Monday, December 10, 2007

Foreign Policy, Wunelle-Style

So what's the deal with Canada, eh? I keep thinking of the South Park song "Blame Canada," where the copy center clerk blurts out the phrase-ending (and nearly show-stopping) line: "They're not even a real country anyway."

It's a funny line, partly because to we oblivious Americans it sometimes seems very nearly true. Canada's biggest single identity seems to consist of not being the U.S. It's not always hard to see the lure of this philosophy, and at times it seems like the most legitimate of feathers in one's cap. People disgusted with the world's greatest superpower being overrun by evangelicals see Canada as embodying most of what this country is supposed to be. I've never been tempted to pack up and move North, but for the last seven years I've sympathized with the sentiment.

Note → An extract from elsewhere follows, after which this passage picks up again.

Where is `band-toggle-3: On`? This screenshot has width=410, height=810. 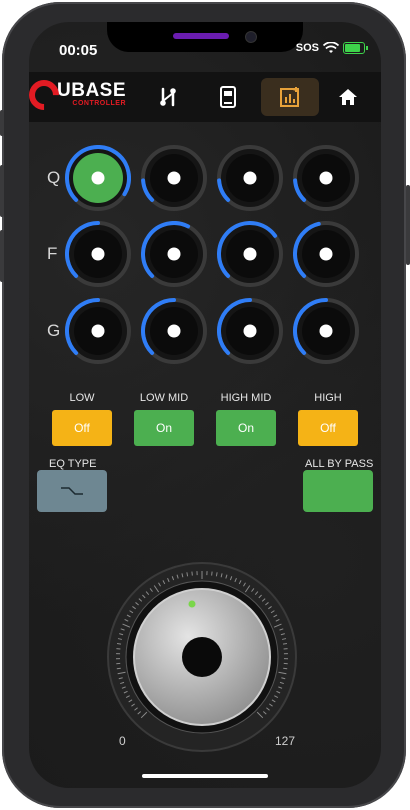 band-toggle-3: On is located at coordinates (246, 428).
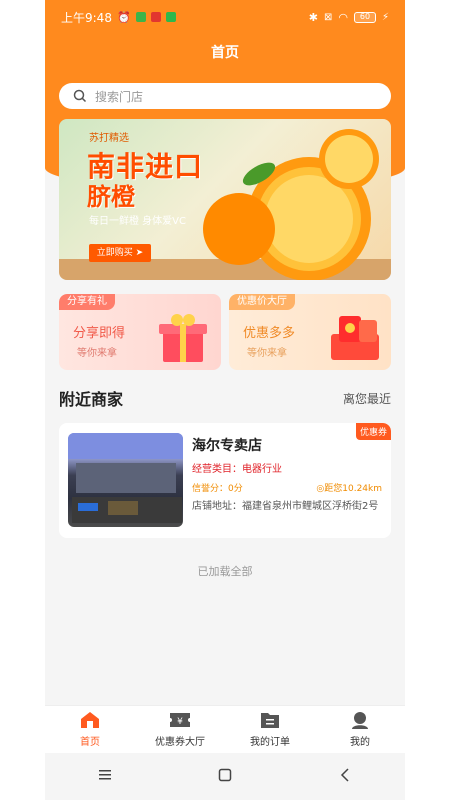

This was my first visit to Quebec, and (ergo) Montreal. Montreal is said to be the most European city on the continent, but unfortunately my 20 hour visit did not allow me to see much of it. Our hotel is actually in Laval, which is a Montreal suburb that happens to be larger than Montreal itself (So I have to formulate my foreign policy from a quick glimpse of a suburb and some YouTube clips--which is nonetheless more than some have utilized). And Laval seems like the American suburban EveryTown: shot thru with freeways, be-malled and overrun with chain stores and corporate coffee outlets.

But that's kind of my whole impression of Canada generally, having flown into half a dozen larger cities: they all drive American cars (or exactly the same cars you see in America), eat American food, watch American TV shows and movies, listen to American music, and use their own version of American money (well, dollars anyway--to include pennies, dimes and quarters). Every time I have to get pushed thru the anus of another border crossing I ask myself, what's the point? To what end is all this energy being expended? Would the identity of the region and its people be diluted by making the ten provinces and trimmings into additional U.S. states? I mean, even in America the South is still the South, Texas is still Texas. And the Quebeckers seem to be halfway on board with my scheme: Quebec's main identity, after being not American, seems to be a desire to be not Canadian. So it seems that a substantial part even of Canadian citizens wish they were somewhere else (or that everybody else was).

Well, the obvious solution to this chaos is... invasion! It's said that 90% of Canada's population lives within 50 miles of the U.S. border. So I say: to hell with trying to remake the Middle East, let's just annex the southern 50 miles of Canada and the rest will fall into our hands!

Problem solved. (I'm just here to help.)

(Actually, maybe that bottom 50 miles could invade us and overthrow the present administration. We'd all become Canadians, but things might be a lot more civilized. Then nobody'd have to move. Except all the Canadians who now HATE being Americans; they'd have to pack up and move to Iceland.)

(OK, Deb can come and hit me with a rolling pin now.)


Anonymous said...

Consider yourself hit with a rolling pin Wunelle. As for an invasion of Canada, that was tried in 1812. That's when the Whitehouse was burned down by British/Canadian forces. That war was supposed to be a cakewalk for the Americans, "a matter of marching" is what Jefferson said.

Things are never as easy as they would appear to be, I think Bush would confirm that but I doubt he'd know what I'm talking about. Sorry, couldn't help myself.

wunelle said...

Yeah, the fact of W has forever deprived me of any possibility of gloating or being holy.

Even jokes fall flat when everyone else gets to deploy the most effective punch line. (South Park can't do a parallel "Blame America" song as no one would laugh.)